ANAK REFORMASI

1998. Suatu masa dimana rezim pemerintahan selama lebih dari 30 tahun di negeri ini digulingkan. Entah benar-benar karena perjuangan para mahasiswa kah atau adanya konspirasi dari beberapa petinggi negara yang menginginkan sang pemimpin turun dari tahtanya untuk mengincar kekuasaan tersebut.
Teriakan para mahasiswa mengguncang ibukota negara. Demonstran meminta sang penguasa orde baru lengser dari kursi kekuasaan. Kerusuhan pun melanda berbagai tempat. Entah darimana asalnya para pengrusak. Mereka datang menghancurkan berbagai bangunan komersial. Sang jago merah berkobar di seluruh wilayah ibukota. Korban pun tak terelakkan. Dan kebanyakan adalah para etnis Tionghoa. Mereka dibunuh, dibakar, toko-toko dan rumah mereka dirusak serta dijarah. Para istri dan anak perempuan diperkosa dan mengalami kekerasan seksual. Sungguh trauma yang sulit dihilangkan dalam ingatan setiap insan etnis Tionghoa.
Negeri yang katanya memiliki semboyan "Bhinneka Tunggal Ika" justru tega melakukan perbuatan keji pada mereka. Meskipun mereka berkulit putih, bermata sipit, memiliki ras berbeda,tapi mereka tetaplah warga Indonesia. Mereka berhak atas perlindungan dari negara sama seperti warga lainnya.

Namun aku pun tak bisa men"judge" terlalu banyak karena aku bukanlah bagian dari anak orde baru. Aku memang sempat merasakan pelik dan sejahtera kehidupan orde baru. Tapi aku belum memahami inflasi negara yang tiba-tiba melambung, nilai rupiah yang turun, utang negara yang membengkak ataupun berbagai realita kompleks di masa itu.

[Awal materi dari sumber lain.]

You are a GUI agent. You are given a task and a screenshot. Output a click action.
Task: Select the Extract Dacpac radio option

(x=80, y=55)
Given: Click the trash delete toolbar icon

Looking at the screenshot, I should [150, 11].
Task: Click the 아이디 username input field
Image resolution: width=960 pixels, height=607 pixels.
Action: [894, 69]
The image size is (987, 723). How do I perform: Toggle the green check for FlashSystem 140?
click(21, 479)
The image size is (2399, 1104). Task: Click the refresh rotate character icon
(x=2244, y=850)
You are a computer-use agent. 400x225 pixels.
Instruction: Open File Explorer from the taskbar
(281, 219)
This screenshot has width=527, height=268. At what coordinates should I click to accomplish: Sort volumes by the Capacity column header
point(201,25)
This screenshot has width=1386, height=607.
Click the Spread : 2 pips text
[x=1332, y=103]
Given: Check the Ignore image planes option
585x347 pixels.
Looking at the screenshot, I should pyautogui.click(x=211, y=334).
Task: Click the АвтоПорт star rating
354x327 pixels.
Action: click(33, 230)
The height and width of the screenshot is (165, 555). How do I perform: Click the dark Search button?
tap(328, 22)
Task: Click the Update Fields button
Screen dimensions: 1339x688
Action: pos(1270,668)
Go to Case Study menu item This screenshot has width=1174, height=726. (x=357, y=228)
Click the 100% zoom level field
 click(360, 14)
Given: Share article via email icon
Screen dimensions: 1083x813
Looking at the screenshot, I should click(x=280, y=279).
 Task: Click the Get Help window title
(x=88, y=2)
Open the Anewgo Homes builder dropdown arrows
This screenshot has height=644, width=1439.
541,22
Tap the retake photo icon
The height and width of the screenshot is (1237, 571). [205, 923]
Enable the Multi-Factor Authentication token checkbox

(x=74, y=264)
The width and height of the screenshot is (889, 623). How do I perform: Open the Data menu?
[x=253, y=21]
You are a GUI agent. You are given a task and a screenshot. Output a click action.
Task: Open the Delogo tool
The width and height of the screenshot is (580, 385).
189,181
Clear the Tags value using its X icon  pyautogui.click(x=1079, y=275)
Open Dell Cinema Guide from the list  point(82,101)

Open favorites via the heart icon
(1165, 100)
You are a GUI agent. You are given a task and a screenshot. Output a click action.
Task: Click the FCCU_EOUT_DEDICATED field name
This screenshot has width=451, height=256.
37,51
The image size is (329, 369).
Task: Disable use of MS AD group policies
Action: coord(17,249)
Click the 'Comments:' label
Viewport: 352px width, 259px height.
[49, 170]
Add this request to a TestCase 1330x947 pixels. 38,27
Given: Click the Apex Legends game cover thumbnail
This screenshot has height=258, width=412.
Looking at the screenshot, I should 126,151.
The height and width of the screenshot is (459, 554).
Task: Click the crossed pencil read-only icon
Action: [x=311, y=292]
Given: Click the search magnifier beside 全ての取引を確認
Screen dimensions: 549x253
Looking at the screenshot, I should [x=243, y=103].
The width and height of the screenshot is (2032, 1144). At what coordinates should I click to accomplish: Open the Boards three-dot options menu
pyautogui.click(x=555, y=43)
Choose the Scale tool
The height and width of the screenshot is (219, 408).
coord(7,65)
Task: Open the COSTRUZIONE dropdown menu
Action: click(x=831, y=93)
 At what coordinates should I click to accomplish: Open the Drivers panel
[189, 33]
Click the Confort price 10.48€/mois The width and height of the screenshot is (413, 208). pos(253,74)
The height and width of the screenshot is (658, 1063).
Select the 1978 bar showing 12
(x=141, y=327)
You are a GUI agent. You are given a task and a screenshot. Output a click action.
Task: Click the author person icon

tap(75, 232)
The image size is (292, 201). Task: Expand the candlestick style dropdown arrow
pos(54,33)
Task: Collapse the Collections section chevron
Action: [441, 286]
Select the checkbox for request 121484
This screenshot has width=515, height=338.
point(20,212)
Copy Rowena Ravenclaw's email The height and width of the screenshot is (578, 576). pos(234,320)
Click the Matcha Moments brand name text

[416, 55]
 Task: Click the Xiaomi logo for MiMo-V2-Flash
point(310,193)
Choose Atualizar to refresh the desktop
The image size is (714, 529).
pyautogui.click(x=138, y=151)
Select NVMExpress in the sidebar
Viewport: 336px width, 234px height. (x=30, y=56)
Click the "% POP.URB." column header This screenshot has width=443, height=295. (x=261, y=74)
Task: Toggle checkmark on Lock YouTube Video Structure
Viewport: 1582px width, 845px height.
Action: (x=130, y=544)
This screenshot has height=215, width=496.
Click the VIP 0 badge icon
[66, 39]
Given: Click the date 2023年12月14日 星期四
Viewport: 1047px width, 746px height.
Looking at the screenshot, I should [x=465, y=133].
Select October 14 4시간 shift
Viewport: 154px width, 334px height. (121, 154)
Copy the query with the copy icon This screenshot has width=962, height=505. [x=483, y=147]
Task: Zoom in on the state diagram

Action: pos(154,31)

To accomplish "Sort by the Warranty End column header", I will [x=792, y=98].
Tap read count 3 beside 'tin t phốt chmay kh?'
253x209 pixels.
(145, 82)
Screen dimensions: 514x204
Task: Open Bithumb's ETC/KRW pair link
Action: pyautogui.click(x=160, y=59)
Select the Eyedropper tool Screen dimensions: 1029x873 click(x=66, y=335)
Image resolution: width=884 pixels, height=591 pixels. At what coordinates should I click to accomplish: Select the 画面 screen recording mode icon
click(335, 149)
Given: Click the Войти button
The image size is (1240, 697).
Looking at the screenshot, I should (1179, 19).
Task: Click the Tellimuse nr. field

Aku hanya mengerti film kartun yang kunikmati setiap minggu pagi, bersenang-senang dengan temanku di TK, uang jajan dari ayah dan ibu dan berbagai kesenangan yang dapat dipahami oleh anak usia 4 tahun.
Namun, hari itu rasanya sungguh aku mengalami ketakutan terbesar pertamaku tinggal di kota kelahiranku. Solo. Kota kecil yang selalu kulihat aman, nyaman dan damai. Berubah menjadi suatu sumber malapetaka bagi beberapa pihak. Supermarket dan mal dibakar. Masyarakat menjarah berbagai barang-barang di toko. Demonstrasi terjadi dimana-mana. Bahkan kudengar korban pun berjatuhan. Sungguh ngeri rasanya hari itu seorang bocah 4 tahun yang sedang berjalan bersama kedua orang tuanya melihat kobaran api menyala di supermarket tempat ibu biasa berbelanja. Dan banyak orang berkerumun, berteriak, merusak dan menjarah barang-barang di dalam. Bahkan kotaku telah dinilai sebagai kota yang sangat mudah terprovokasi dengan masalah perbedaan ras dan etnis. Tak khayal bangunan pertokoan yang hancur kebanyakan adalah milik etnis Tionghoa.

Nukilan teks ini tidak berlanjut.